● Kutipan Halaman:
---

Tuesday, April 19, 2011

Mahar

Salah satu bahan pembicaraan yang kerap menjadi kelakar, ketika masih melajang, adalah soal mahar. Ada-ada saja yang menarik dari satu kata itu; MAHAR. Seorang perempuan berangan-angan akan meminta mahar sebuah uang yang hitungannya sesuai dengan tanggal pernikahan atau pertama kali keduanya bertemu dan dibingkai dengan pigura paling bagus. Atau ada yang bermimpi ingin membeli sesuatu yang kelak menyenangkannya dan tak akan pernah ia lupa seumur hidup, bahkan jika hancur sekalipun. Namun ketika masing-masing kami kembali memikirkan apakah harus seperti itu, yang muncul gelak tawa dan kembali berucap; Mahar itu harus disesuaikan dengan kemampuan calon suami yang telah bersedia melamarmu. Sungguh tak tahu diuntung jika jelas-jelas calonmu itu tak bisa membawa sebuah gunung, lalu kau memintanya dipanggul kehadapanmu, bagaimana pun caranya, bukankah itu mendholiminya?

Itu jauh, bertahun-tahun lalu. Pembicaraan itu telah usai. Para perempuan yang dulu menghabiskan sore dengan menggoreng pisang, bala-bala, singkong ataupun duduk berjajar di lapangan volley di samping asrama tempat mereka menetap, jauh dari kebisingan kota serta dikelilingi hutan belantara, semuanya kini telah menikah dan mendapatkan maharnya masing-masing. Uniknya, mahar yang mereka terima tak satupun memberatkan dari para suami yang telah mendampingi mereka bertahun-tahun (bahkan sudah ada yang sampai belasan tahun). Dengan senang hati pula, ada suami yang membocorkan dengan mengatakan begitu bahagia mendapatkan istri yang dulu tak pernah rewel terkait masalah mahar, walaupun sungguh mahar merupakan hak calon gadis yang dipinang untuk bisa mendapatkannya.

Dari berbagai adat di Indonesia, mahar memang memiliki masing-masing takarannya. Di Flores misalnya, dari sebuah artikel yang pernah saya baca, dikatakan mahar mereka berupa gading gajah yang sebuahnya bisa berkisar 10-15 juta bahkan ratusan juta. Toko-toko tempatnya menjual pun semakin langka, jadi bisa berpengaruh sekali pada harga yang semakin membumbung tinggi. Mengenai ketidaksanggupan calon pengantin pria pun tetap diberi dengan mencicil, walau caranya masih beragam. Ada yang harus bekerja di keluarga pihak wanita sampai lunas, ataupun beban itu akan diberikan dan dipikul pada cucu mereka nantinya. Ah keringanan ini bisa dikategorikan dalam jenis apa? Saya tidak berani meraba.

---

● Daftar Entri:
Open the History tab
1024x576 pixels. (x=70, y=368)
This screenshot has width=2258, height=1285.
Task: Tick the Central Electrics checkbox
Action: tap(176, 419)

---

Sambung tulisan tentang mahar di atas, dimulai tepat sesudah kalimat terakhirnya.

Lain Flores lain adat Banjar. Pengalaman saya melihat bagaimana prosesi adat yang mengharuskan uang yang diberikan dihambur dalam sebuah tempat, dilihat banyak orang yang hadir, lalu dihitung ramai-ramai. Tak jarang, jika kekurangan yang diinginkan belum terpenuhi, sedangkan waktu dan hari acara hantar jujuran tak bisa diundur, keluarga mempelai pria meminjam untuk beberapa ‘jam’ saja atau setelah selesai acara menaruh ditempat terbuka dan diperlihatkan banyak orang, maka uang akan langsung dikembalikan pada pihak terpinjam. Yang penting sudah dilihat oleh para tamu undangan yang hadir di acara jujuran. Dan semakin banyak jumlahnya, semakin terlihatlah kemapanan calon pria yang akan meminang, lalu –sepertinya- semakin tampak jelas nasib yang akan mereka jalani kedepannya. Walaupun semuanya tak bisa luput dari yang namanya takdir. Bukankah kebahagiaan tak bisa selamanya ditakar dengan materi?

Lalu siang itu, ketika menyempatkan berbincang hal-hal ringan pada seorang perempuan yang telah saya anggap seperti adik, saya dibuat terpana oleh cerita unik lain mengenai mahar. Calon mempelai wanita ingin barang yang ia inginkan dari calon mempelai pria adalah sesuatu yang berwarna tertentu, model tertentu, jenisnya tertentu dan mesti didapatkan, karena jika tidak ia tak segan mengembalikannya, meminta untuk mencari yang benar-benar seperti permintaan, dengan alasan; mahar itu adalah barang yang diberikan pada calon istri, dan akan dipakainya. Maka jika tak sesuai dengan keinginannya, lalu kelak istri tak mau memakainya, bagaimana? Bukankah pemborosan? Tapi mengembalikan karena tak sesuai?

Ideal atau tidak, setiap gadis yang telah dilamar memang berhak meminta mahar. Ini sudah disyariatkan dalam islam. Banyak kisah di zaman lampau tentang mahar. Seorang Ummu Sulaim meminta mahar keislaman dari pinangan Abu Thalhah. Atau Fatimah, putri Rasulullah SAW menerima mahar dari Ali bin Thalib berupa baju besi, karena ia begitu ikhlas dan tahu kemampuan Ali bin Thalib dalam hal materi. Atau seorang pemuda lain yang memberikan mahar pada seorang perempuan berupa beberapa hafalan surah Al Qur’an yang ia miliki, maka pada saat itu Rasulullah menikahkan keduanya. Bukankah memberi mahar mesti disejajarkan dengan kemampuan si pemberi? Apalah arti sebuah mahar jika untuk mendapatkannya, pihak pria harus berhutang kesana kemari, menadahkan tangan dibawah meja-meja ketika sedang rapat, melihat wajah kepiluan teman-temannya yang menjadi tanda tanya baginya, atau melakukan puasa setiap hari, atau hatinya menjadi sedikit merinding akan kepribadian calonnya, jika saja mahar yang diminta menjadi ukuran harga dari seorang manusia, yang memang tak ada bernilai lebih daripada keimanannya. Dan mahar tidak bisa disandingkan dengan kredibilitas perempuan yang akan dilamar. Mahar pun tak mesti ‘seadanya’ kecuali keikhlasan dan ketenangan si pemberi.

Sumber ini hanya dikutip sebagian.